Exact reproduction required: print each line of the material below.
*** Opening of Supplied material ***
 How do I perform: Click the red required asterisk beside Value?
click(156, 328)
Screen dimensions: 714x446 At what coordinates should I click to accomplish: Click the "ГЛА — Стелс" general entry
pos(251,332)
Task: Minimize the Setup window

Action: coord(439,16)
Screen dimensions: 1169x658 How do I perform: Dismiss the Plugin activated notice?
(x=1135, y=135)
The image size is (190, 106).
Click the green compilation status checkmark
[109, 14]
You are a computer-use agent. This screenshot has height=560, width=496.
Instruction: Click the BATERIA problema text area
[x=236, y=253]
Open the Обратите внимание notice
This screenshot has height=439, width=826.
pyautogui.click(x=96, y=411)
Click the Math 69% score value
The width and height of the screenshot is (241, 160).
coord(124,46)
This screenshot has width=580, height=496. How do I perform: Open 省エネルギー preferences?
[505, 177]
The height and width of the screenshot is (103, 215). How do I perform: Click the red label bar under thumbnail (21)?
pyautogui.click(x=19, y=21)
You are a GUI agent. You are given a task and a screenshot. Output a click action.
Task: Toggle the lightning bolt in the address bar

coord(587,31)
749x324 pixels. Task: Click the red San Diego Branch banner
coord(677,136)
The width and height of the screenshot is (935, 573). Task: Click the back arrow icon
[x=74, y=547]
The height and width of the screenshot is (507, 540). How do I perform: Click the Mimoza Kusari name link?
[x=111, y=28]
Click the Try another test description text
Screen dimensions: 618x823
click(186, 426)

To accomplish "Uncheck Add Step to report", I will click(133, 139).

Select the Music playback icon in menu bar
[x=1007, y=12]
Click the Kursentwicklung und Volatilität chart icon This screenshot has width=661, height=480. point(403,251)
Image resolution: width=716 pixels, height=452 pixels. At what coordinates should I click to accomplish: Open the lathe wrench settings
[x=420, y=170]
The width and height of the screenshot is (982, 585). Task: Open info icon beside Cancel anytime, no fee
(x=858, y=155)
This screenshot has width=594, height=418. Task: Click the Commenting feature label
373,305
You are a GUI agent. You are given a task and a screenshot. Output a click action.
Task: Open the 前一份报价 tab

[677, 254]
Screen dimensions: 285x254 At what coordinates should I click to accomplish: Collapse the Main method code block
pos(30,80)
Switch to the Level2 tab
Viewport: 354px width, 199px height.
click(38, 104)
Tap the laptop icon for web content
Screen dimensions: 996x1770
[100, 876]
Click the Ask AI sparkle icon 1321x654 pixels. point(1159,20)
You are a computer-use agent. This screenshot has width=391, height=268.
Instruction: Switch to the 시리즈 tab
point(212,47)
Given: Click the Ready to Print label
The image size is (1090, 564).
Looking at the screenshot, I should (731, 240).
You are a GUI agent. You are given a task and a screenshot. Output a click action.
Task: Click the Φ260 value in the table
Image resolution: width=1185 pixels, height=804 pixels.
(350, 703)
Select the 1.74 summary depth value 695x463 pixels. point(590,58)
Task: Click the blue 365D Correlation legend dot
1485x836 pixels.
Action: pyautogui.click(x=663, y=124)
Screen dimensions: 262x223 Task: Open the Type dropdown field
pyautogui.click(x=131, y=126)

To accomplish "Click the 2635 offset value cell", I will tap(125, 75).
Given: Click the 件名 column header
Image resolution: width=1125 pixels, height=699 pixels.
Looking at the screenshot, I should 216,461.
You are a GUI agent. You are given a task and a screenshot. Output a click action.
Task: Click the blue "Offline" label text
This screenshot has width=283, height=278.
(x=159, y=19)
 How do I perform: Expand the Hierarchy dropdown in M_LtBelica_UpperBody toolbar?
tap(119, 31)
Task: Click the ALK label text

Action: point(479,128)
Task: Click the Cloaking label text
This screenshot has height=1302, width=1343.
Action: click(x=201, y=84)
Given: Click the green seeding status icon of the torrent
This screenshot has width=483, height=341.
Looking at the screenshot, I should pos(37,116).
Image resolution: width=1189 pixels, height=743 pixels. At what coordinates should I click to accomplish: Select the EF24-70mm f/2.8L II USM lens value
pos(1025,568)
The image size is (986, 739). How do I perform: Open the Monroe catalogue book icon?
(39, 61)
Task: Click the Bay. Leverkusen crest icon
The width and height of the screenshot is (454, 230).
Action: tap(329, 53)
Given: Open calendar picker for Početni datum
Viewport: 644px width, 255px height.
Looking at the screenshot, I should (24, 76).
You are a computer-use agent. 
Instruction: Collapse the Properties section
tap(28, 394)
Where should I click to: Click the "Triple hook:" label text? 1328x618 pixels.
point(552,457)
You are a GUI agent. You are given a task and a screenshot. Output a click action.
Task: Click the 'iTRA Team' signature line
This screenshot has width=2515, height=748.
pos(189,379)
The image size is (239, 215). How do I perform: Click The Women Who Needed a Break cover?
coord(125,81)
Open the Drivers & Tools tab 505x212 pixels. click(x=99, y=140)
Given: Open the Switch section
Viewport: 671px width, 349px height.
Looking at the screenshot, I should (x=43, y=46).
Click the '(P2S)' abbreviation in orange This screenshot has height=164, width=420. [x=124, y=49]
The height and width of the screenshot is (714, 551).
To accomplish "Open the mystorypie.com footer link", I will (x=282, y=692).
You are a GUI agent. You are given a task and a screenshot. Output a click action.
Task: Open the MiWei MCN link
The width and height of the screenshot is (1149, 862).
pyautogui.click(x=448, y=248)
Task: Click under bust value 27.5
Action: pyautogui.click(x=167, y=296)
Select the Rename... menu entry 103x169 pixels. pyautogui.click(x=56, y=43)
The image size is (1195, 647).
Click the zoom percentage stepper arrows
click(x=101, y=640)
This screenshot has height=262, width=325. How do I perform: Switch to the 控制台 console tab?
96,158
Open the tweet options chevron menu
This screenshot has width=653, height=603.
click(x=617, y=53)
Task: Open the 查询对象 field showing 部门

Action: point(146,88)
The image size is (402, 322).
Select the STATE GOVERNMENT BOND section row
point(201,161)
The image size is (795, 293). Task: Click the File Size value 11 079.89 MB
*** Close of Supplied material ***
**Result for this task:**
 How do I perform: Click the red required asterisk beside Value?
click(156, 328)
Screen dimensions: 714x446 At what coordinates should I click to accomplish: Click the "ГЛА — Стелс" general entry
pos(251,332)
Task: Minimize the Setup window

Action: coord(439,16)
Screen dimensions: 1169x658 How do I perform: Dismiss the Plugin activated notice?
(x=1135, y=135)
The image size is (190, 106).
Click the green compilation status checkmark
[109, 14]
You are a computer-use agent. This screenshot has height=560, width=496.
Instruction: Click the BATERIA problema text area
[x=236, y=253]
Open the Обратите внимание notice
This screenshot has height=439, width=826.
pyautogui.click(x=96, y=411)
Click the Math 69% score value
The width and height of the screenshot is (241, 160).
coord(124,46)
This screenshot has width=580, height=496. How do I perform: Open 省エネルギー preferences?
[505, 177]
The height and width of the screenshot is (103, 215). How do I perform: Click the red label bar under thumbnail (21)?
pyautogui.click(x=19, y=21)
You are a GUI agent. You are given a task and a screenshot. Output a click action.
Task: Toggle the lightning bolt in the address bar

coord(587,31)
749x324 pixels. Task: Click the red San Diego Branch banner
coord(677,136)
The width and height of the screenshot is (935, 573). Task: Click the back arrow icon
[x=74, y=547]
The height and width of the screenshot is (507, 540). How do I perform: Click the Mimoza Kusari name link?
[x=111, y=28]
Click the Try another test description text
Screen dimensions: 618x823
click(186, 426)

To accomplish "Uncheck Add Step to report", I will click(133, 139).

Select the Music playback icon in menu bar
[x=1007, y=12]
Click the Kursentwicklung und Volatilität chart icon This screenshot has width=661, height=480. point(403,251)
Image resolution: width=716 pixels, height=452 pixels. At what coordinates should I click to accomplish: Open the lathe wrench settings
[x=420, y=170]
The width and height of the screenshot is (982, 585). Task: Open info icon beside Cancel anytime, no fee
(x=858, y=155)
This screenshot has width=594, height=418. Task: Click the Commenting feature label
373,305
You are a GUI agent. You are given a task and a screenshot. Output a click action.
Task: Open the 前一份报价 tab

[677, 254]
Screen dimensions: 285x254 At what coordinates should I click to accomplish: Collapse the Main method code block
pos(30,80)
Switch to the Level2 tab
Viewport: 354px width, 199px height.
click(38, 104)
Tap the laptop icon for web content
Screen dimensions: 996x1770
[100, 876]
Click the Ask AI sparkle icon 1321x654 pixels. point(1159,20)
You are a computer-use agent. This screenshot has width=391, height=268.
Instruction: Switch to the 시리즈 tab
point(212,47)
Given: Click the Ready to Print label
The image size is (1090, 564).
Looking at the screenshot, I should (731, 240).
You are a GUI agent. You are given a task and a screenshot. Output a click action.
Task: Click the Φ260 value in the table
Image resolution: width=1185 pixels, height=804 pixels.
(350, 703)
Select the 1.74 summary depth value 695x463 pixels. point(590,58)
Task: Click the blue 365D Correlation legend dot
1485x836 pixels.
Action: pyautogui.click(x=663, y=124)
Screen dimensions: 262x223 Task: Open the Type dropdown field
pyautogui.click(x=131, y=126)

To accomplish "Click the 2635 offset value cell", I will tap(125, 75).
Given: Click the 件名 column header
Image resolution: width=1125 pixels, height=699 pixels.
Looking at the screenshot, I should 216,461.
You are a GUI agent. You are given a task and a screenshot. Output a click action.
Task: Click the blue "Offline" label text
This screenshot has width=283, height=278.
(x=159, y=19)
 How do I perform: Expand the Hierarchy dropdown in M_LtBelica_UpperBody toolbar?
tap(119, 31)
Task: Click the ALK label text

Action: point(479,128)
Task: Click the Cloaking label text
This screenshot has height=1302, width=1343.
Action: click(x=201, y=84)
Given: Click the green seeding status icon of the torrent
This screenshot has width=483, height=341.
Looking at the screenshot, I should pos(37,116).
Image resolution: width=1189 pixels, height=743 pixels. At what coordinates should I click to accomplish: Select the EF24-70mm f/2.8L II USM lens value
pos(1025,568)
The image size is (986, 739). How do I perform: Open the Monroe catalogue book icon?
(39, 61)
Task: Click the Bay. Leverkusen crest icon
The width and height of the screenshot is (454, 230).
Action: tap(329, 53)
Given: Open calendar picker for Početni datum
Viewport: 644px width, 255px height.
Looking at the screenshot, I should (24, 76).
You are a computer-use agent. 
Instruction: Collapse the Properties section
tap(28, 394)
Where should I click to: Click the "Triple hook:" label text? 1328x618 pixels.
point(552,457)
You are a GUI agent. You are given a task and a screenshot. Output a click action.
Task: Click the 'iTRA Team' signature line
This screenshot has width=2515, height=748.
pos(189,379)
The image size is (239, 215). How do I perform: Click The Women Who Needed a Break cover?
coord(125,81)
Open the Drivers & Tools tab 505x212 pixels. click(x=99, y=140)
Given: Open the Switch section
Viewport: 671px width, 349px height.
Looking at the screenshot, I should (x=43, y=46).
Click the '(P2S)' abbreviation in orange This screenshot has height=164, width=420. [x=124, y=49]
The height and width of the screenshot is (714, 551).
To accomplish "Open the mystorypie.com footer link", I will (x=282, y=692).
You are a GUI agent. You are given a task and a screenshot. Output a click action.
Task: Open the MiWei MCN link
The width and height of the screenshot is (1149, 862).
pyautogui.click(x=448, y=248)
Task: Click under bust value 27.5
Action: pyautogui.click(x=167, y=296)
Select the Rename... menu entry 103x169 pixels. pyautogui.click(x=56, y=43)
The image size is (1195, 647).
Click the zoom percentage stepper arrows
click(x=101, y=640)
This screenshot has height=262, width=325. How do I perform: Switch to the 控制台 console tab?
96,158
Open the tweet options chevron menu
This screenshot has width=653, height=603.
click(x=617, y=53)
Task: Open the 查询对象 field showing 部门

Action: point(146,88)
The image size is (402, 322).
Select the STATE GOVERNMENT BOND section row
point(201,161)
The image size is (795, 293). Task: Click the File Size value 11 079.89 MB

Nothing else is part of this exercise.